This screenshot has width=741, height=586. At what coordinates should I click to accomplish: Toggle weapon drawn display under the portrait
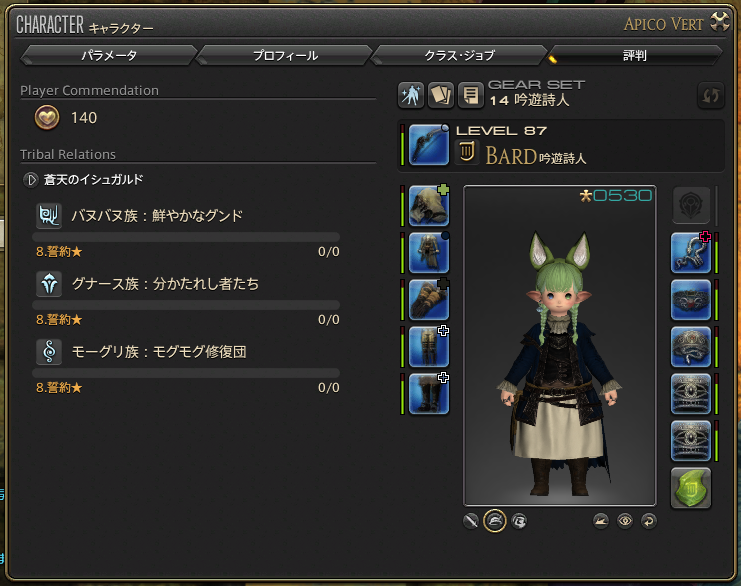click(471, 521)
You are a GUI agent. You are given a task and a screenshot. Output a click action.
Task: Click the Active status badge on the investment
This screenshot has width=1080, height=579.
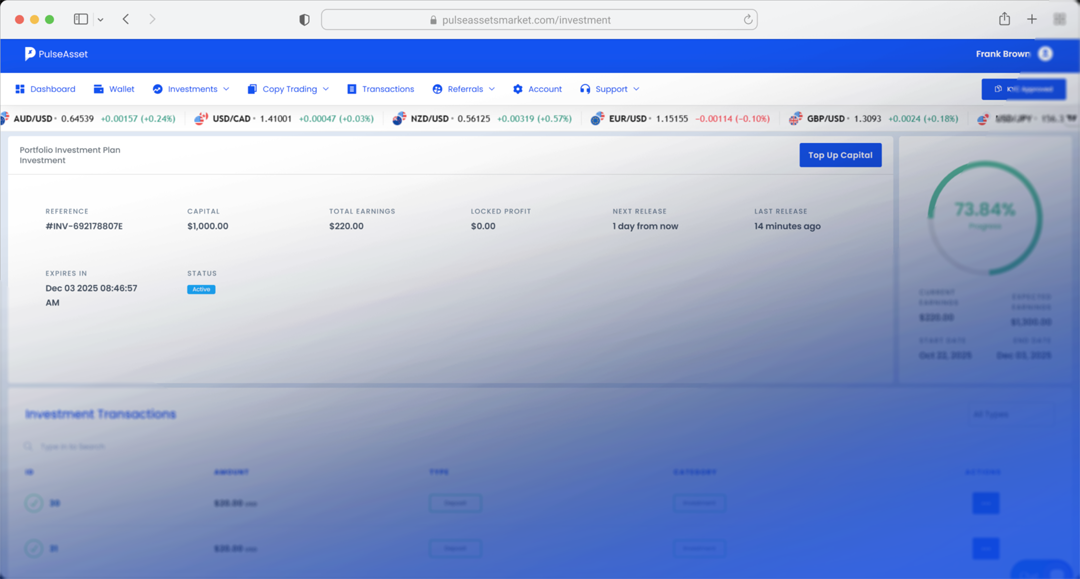(200, 289)

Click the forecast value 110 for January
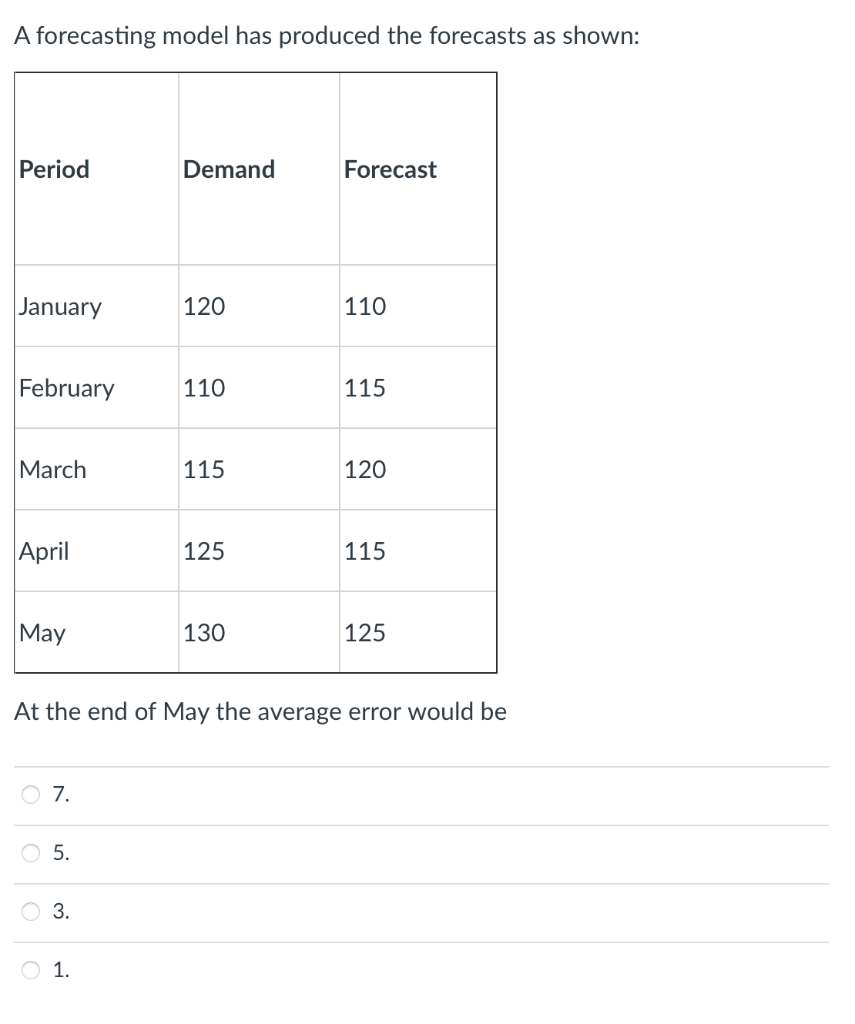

§ §

WHAT THE TASK ASKS: The pictures stay out; please reproduce everything else in the entries exactly.

THE ANSWER:
This screenshot has width=741, height=586. At what coordinates should I click to accomplish: Toggle weapon drawn display under the portrait
click(471, 521)
You are a GUI agent. You are given a task and a screenshot. Output a click action.
Task: Click the Active status badge on the investment
This screenshot has width=1080, height=579.
(200, 289)

Click the forecast value 110 for January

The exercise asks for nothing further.